■ Task goal ■
Transcribe exactly, and without pictures, the lines from the one that contains "The image size is (356, 1568)." through the last line of the material.

■ Record excerpts ■
- - - - - - -

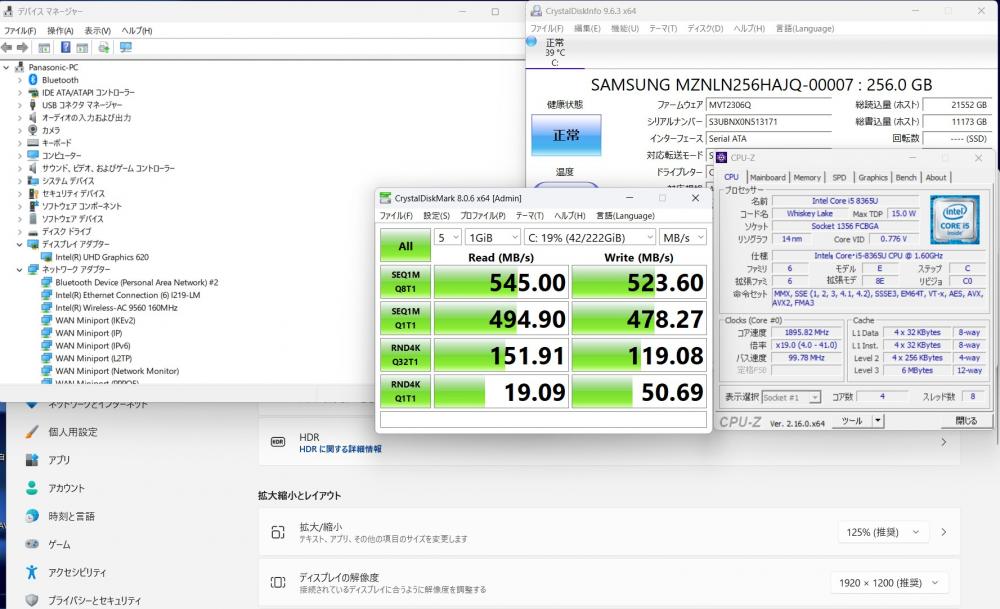Switch to the Mainboard tab in CPU-Z

pos(767,177)
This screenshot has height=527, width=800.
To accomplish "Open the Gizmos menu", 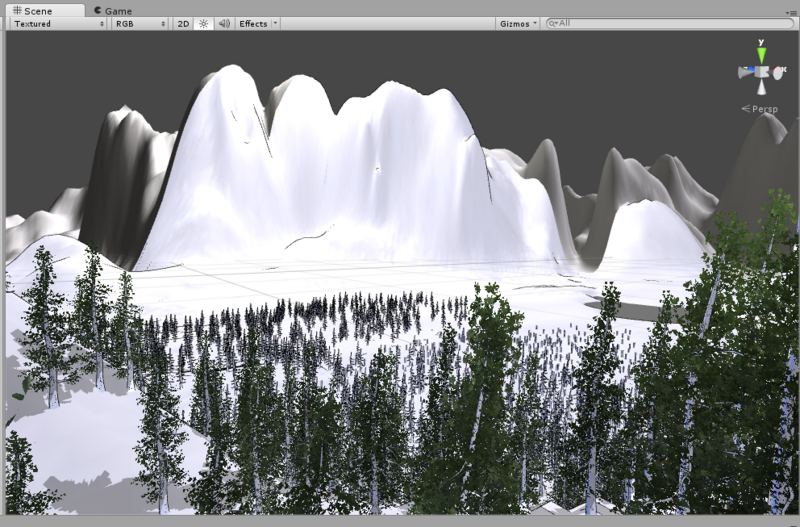I will (x=518, y=23).
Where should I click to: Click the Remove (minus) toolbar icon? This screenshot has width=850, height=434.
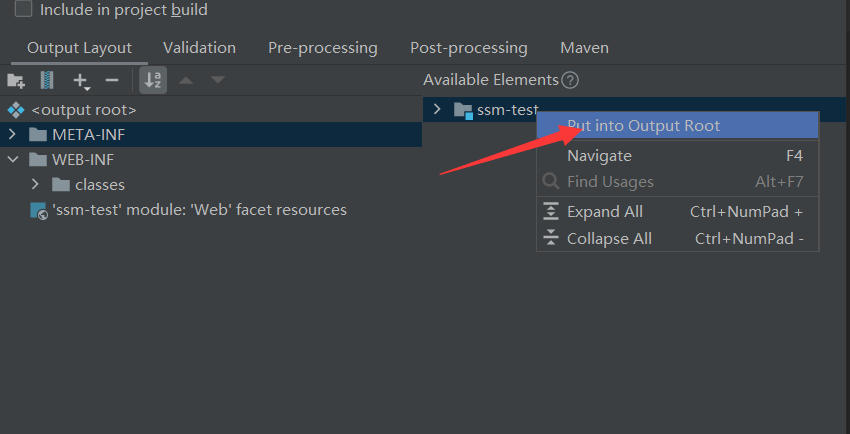point(112,80)
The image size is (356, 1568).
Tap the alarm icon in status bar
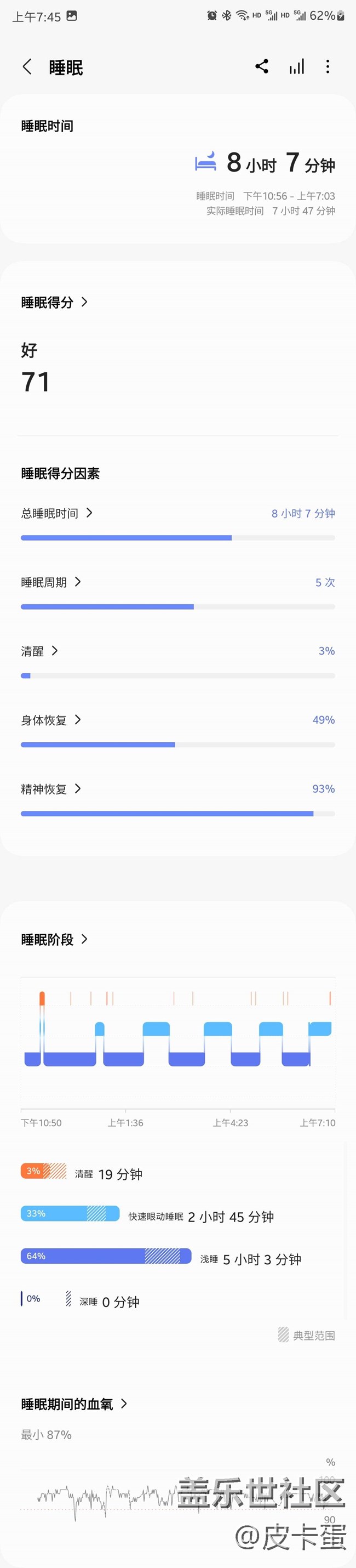point(212,16)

- - - - - - -

■ Exercise solution ■
The image size is (356, 1568).
Tap the alarm icon in status bar
point(212,16)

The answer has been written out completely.